1. When he says he does not want to go to kindergarten, avoid debating with him the merits of having an education over working for minimum wage. Instead, address his anxieties directly. Ask him what he is afraid will happen at kindergarten. If he says there will be no one to take him to the bathroom, he probably means he is worrying that there will be no one to take care of him. Reassure him that there will be teachers to help him with whatever he needs.

2. Try to arrange a play date for her with a child who will be in her new class before school begins. If she has one friend on the first day of school, she will adjust more easily.

3. Reassure him that kindergarten is similar to nursery school. There will be toys, free play, yard time, and lunch. Using dolls or action figures, play out a day at kindergarten. This will help him to feel calmer.

4. Address her ambivalence about getting older, directly. At a quiet moment, you can say, “Sometimes it's hard to get bigger and leave being a little baby behind. All kids feel this way.” Convey excitement about the new things she will learn in kindergarten and suggest to friends and relatives that they de-emphasize how big she is.
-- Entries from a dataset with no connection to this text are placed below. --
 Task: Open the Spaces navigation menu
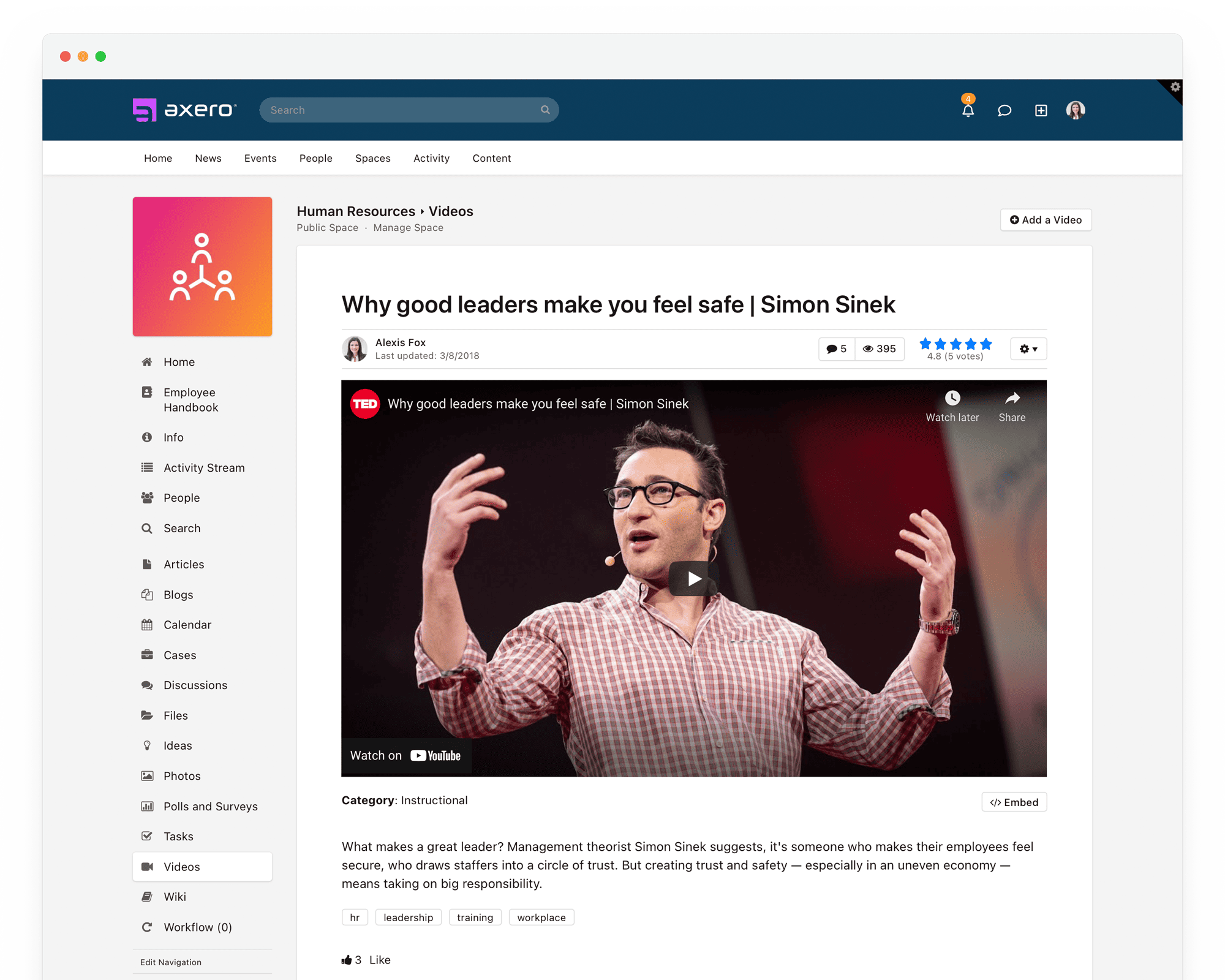click(372, 158)
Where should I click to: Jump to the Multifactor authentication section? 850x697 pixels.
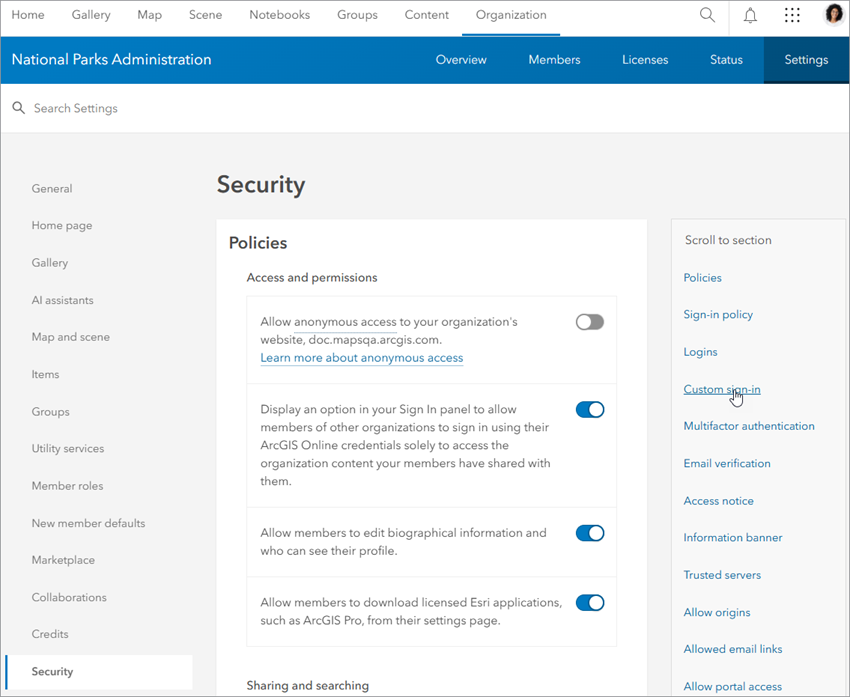tap(749, 425)
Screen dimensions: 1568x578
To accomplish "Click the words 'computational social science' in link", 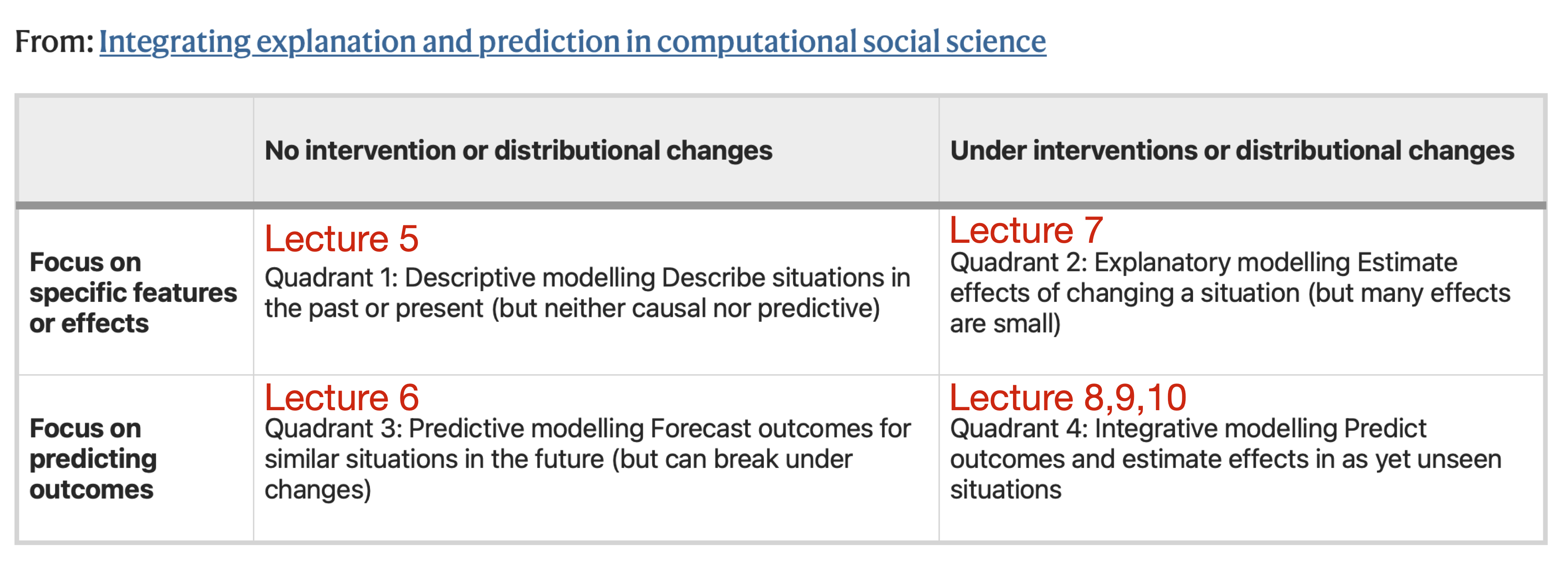I will click(851, 41).
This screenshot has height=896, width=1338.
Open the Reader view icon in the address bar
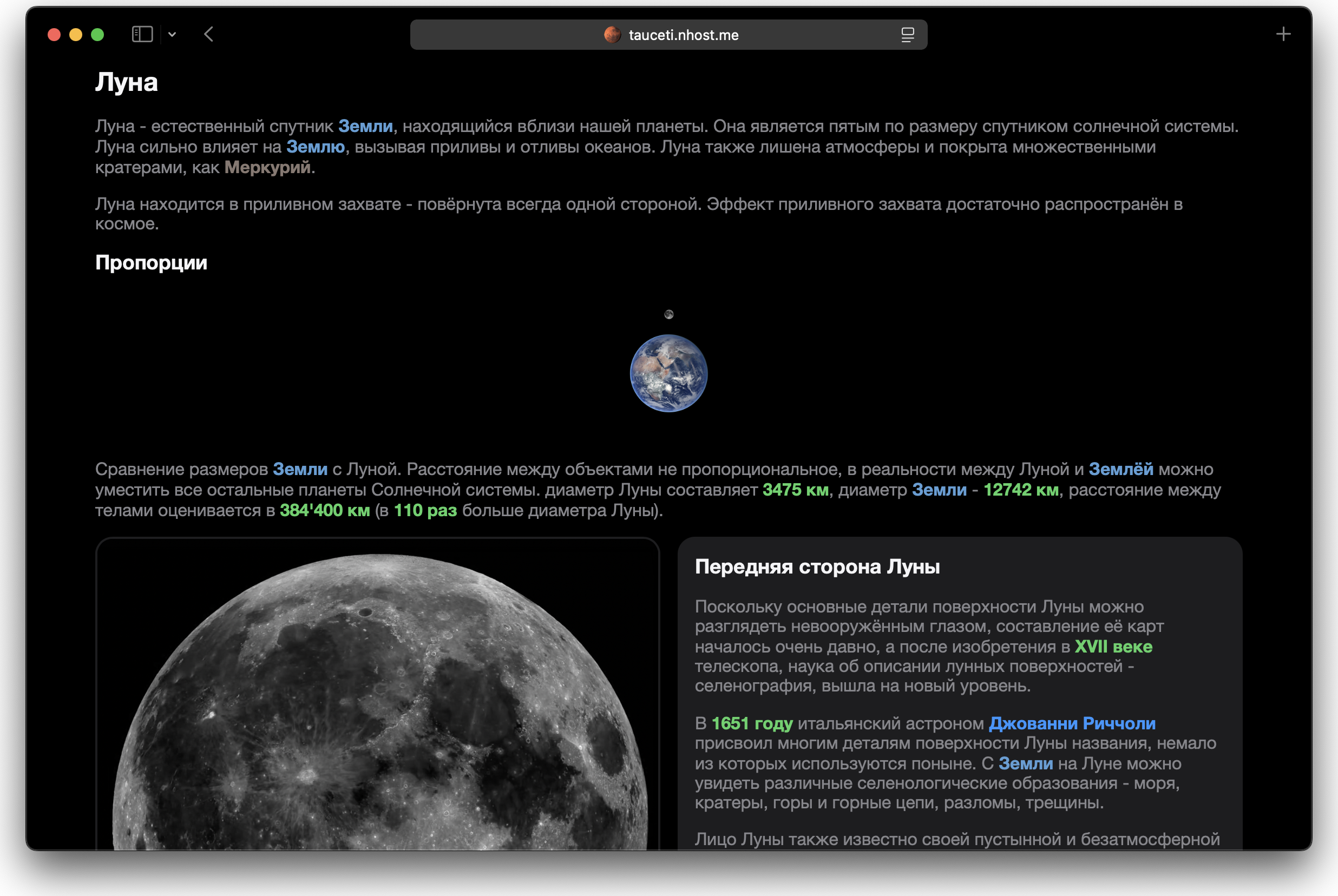point(907,35)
5. If your child wants to be held like a baby, it is fine to indulge him. Avoid making a big issue about such regressive behaviors. When your child has adjusted to school, they will disappear.

6. Keep in mind that you are also going through a separation process. Your baby is growing up. Kindergarten will seem less personal than nursery school. You may not be able to walk your child to his classroom each day or chat with the teacher as frequently. After a short time, you and your child will adjust to these changes. You can comfort yourself by keeping in mind that with each step forward your child takes, you get something in return. Soon you will have the pleasure of watching your child become more independent and develop exciting reading and writing skills.